I saw a cat once, cornered by a pair of dogs, a German shepherd and another dog, a spaniel whose golden hair was matted with filth. A cat, when it is angry or frightened, simply looks ridiculous. The ears of the cat were flattened against its scalp, its eyes were narrowed and its teeth bared; it warned the dogs with a throaty, high-pitched whine that rose and fell like a piece of faulty machinery. The dogs were growing bolder, taking turns to run at it. One had a bleeding muzzle.

Laura was relaxed, enjoying the day. She stopped to admire a courtyard, painted a deep red. Columns and stone stairs, in the centre stood a monument like an urn. Someone had drawn a penis on the red wall. I stopped to ask a waiter who was serving tables in a square where we might find a shop selling tiles and he issued directions in a grave manner which encouraged my confidence. In a street behind one of the smaller squares, between two shops selling ceramics and souvenirs, we found a tile shop. From her pocket Grace brought the red quartz and the glass tiles, but we couldn’t find a match on any of the shelves. I spoke to the young attendant. She told me to give her a minute, made a telephone call during which she nodded a lot. Da. Da . She replaced the receiver and led us out to the storerooms at the back where she tapped on the boxes of discontinued lines. Beneath layers of dust, we found what we were looking for.
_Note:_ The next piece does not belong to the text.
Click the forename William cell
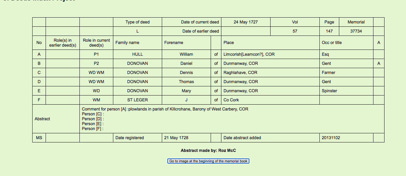Image resolution: width=406 pixels, height=176 pixels. point(186,54)
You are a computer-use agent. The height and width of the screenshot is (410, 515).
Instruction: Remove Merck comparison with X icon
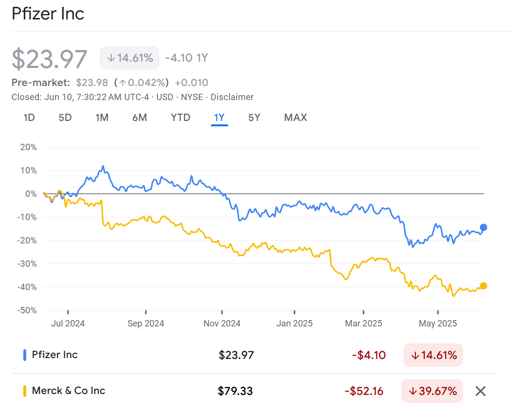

On the harbour front Laura found an upmarket pizzeria she liked: chairs and tables set out under a yellow-striped awning and with a view of the harbour. I had waited tables in a place like this, though not in Zadar. On the table Grace arranged and rearranged tiles upon the tablecloth. Matthew read the menu through a pair of dark glasses.

‘Do you know Zadar well, Duro?’ Laura asked after we’d ordered.